• Instructions:
a. In the hotel listing, what are the rooms named after?
b. Please duplicate the hotel listing from "Hôtel Raspail-Montparnasse." to "Hôtel Sainte-Beuve.".

• Document passage:
Hôtel Raspail-Montparnasse.
$$$ | HOTEL | Montparnasse was the art capital of the world in the ‘20s and ‘30s, and this affordable hotel captures some of that spirit by naming its rooms after some of the illustrious neighborhood stars—Picasso, Chagall, and Modigliani. Pay a bit extra for one of the three deluxe corner rooms, which have windows facing the Eiffel Tower. All are soundproofed, but none completely drown out the traffic below. Pros: convenient to métro and bus; many markets and cafés nearby; friendly staff. Cons: traffic noise; some rooms small; dated interiors with worn fabrics. | Rooms from: €190 | 203 bd. Raspail, 14e,Montparnasse | 01-43-20-62-86 | www.hotelraspailmontparnasse.com | 38 rooms | No meals | Station: Vavin.

Hôtel Sainte-Beuve.

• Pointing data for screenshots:
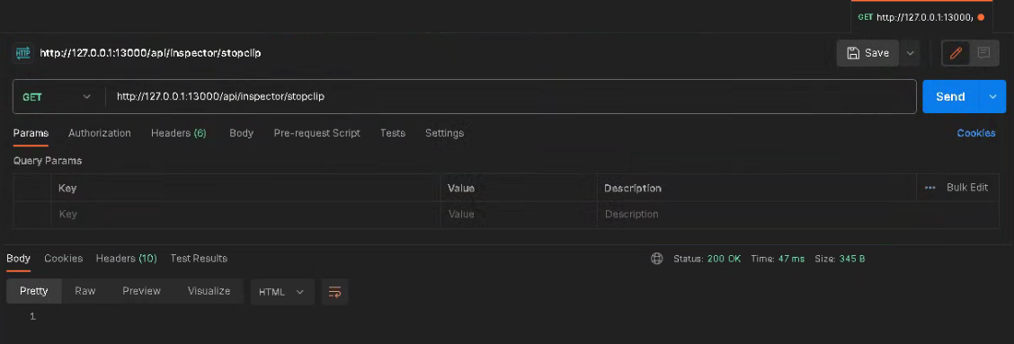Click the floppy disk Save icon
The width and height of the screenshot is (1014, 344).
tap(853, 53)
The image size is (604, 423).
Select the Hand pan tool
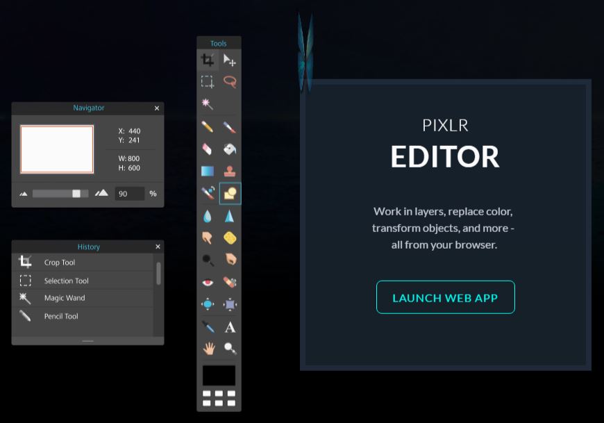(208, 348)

==

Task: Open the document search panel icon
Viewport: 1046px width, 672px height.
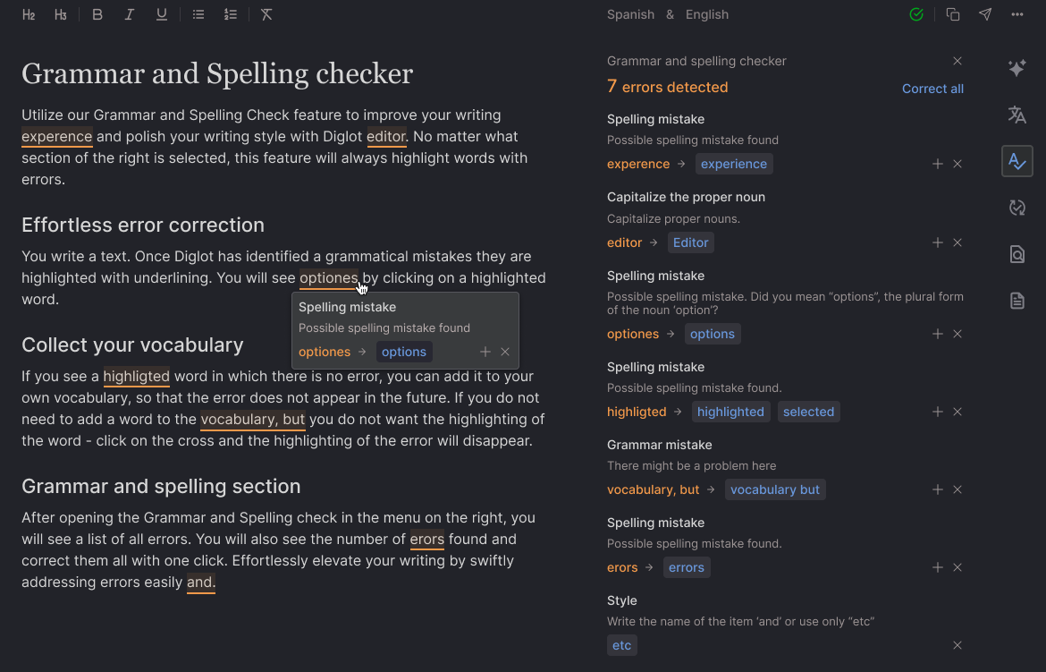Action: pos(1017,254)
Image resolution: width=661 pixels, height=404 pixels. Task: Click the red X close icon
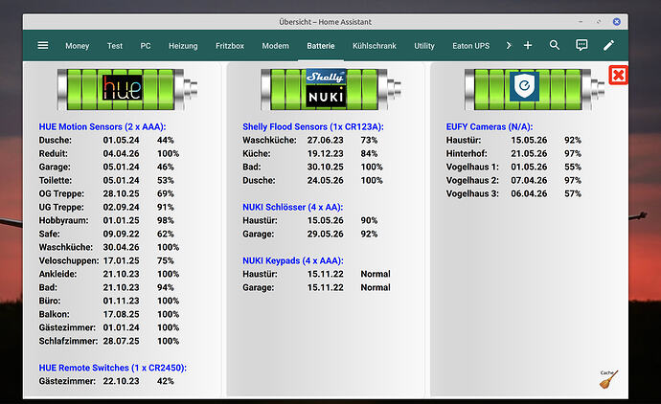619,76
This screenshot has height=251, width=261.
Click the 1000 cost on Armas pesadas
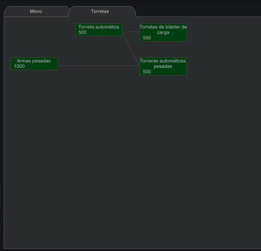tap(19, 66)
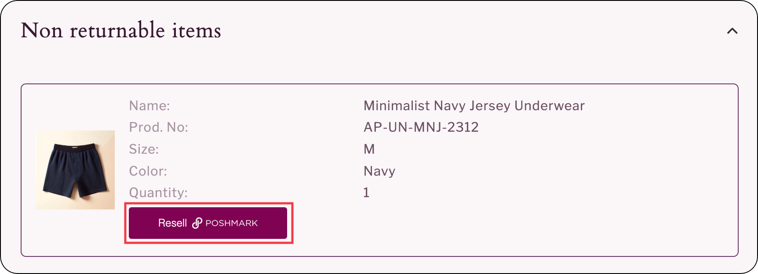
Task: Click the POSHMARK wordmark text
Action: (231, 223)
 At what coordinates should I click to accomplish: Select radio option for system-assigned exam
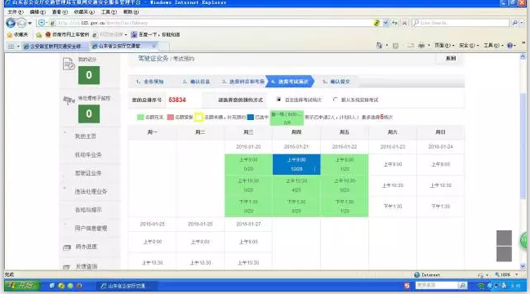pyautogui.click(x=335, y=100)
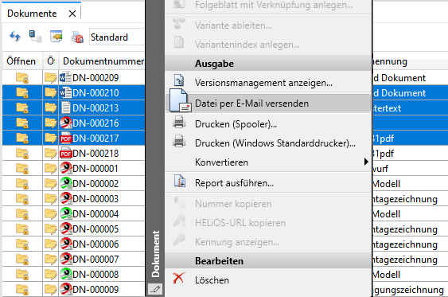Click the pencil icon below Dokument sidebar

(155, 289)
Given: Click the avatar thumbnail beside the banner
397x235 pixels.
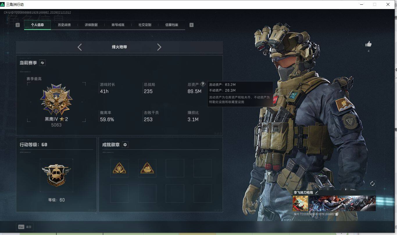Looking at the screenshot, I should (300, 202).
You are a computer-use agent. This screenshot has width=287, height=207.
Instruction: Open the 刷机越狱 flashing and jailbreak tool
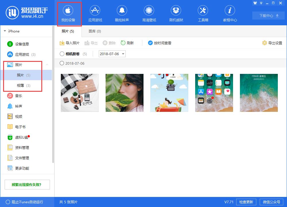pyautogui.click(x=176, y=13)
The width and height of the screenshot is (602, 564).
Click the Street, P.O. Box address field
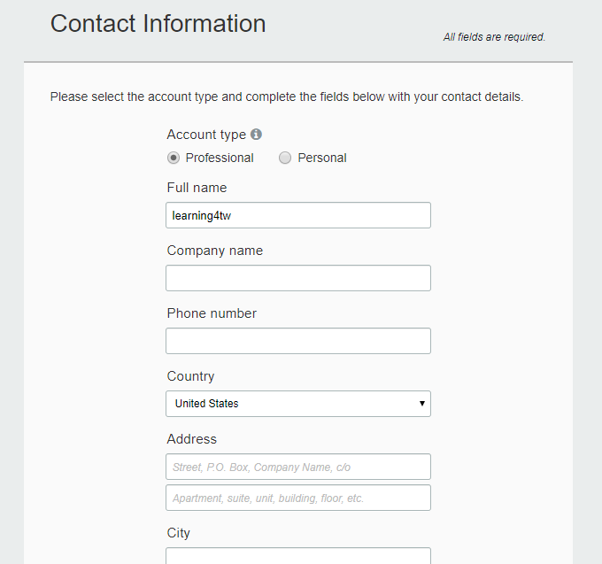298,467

• Responses in order:
a. Illustrious neighborhood stars: Picasso, Chagall, and Modigliani.

b.
Hôtel Raspail-Montparnasse.
$$$ | HOTEL | Montparnasse was the art capital of the world in the ‘20s and ‘30s, and this affordable hotel captures some of that spirit by naming its rooms after some of the illustrious neighborhood stars—Picasso, Chagall, and Modigliani. Pay a bit extra for one of the three deluxe corner rooms, which have windows facing the Eiffel Tower. All are soundproofed, but none completely drown out the traffic below. Pros: convenient to métro and bus; many markets and cafés nearby; friendly staff. Cons: traffic noise; some rooms small; dated interiors with worn fabrics. | Rooms from: €190 | 203 bd. Raspail, 14e,Montparnasse | 01-43-20-62-86 | www.hotelraspailmontparnasse.com | 38 rooms | No meals | Station: Vavin.

Hôtel Sainte-Beuve.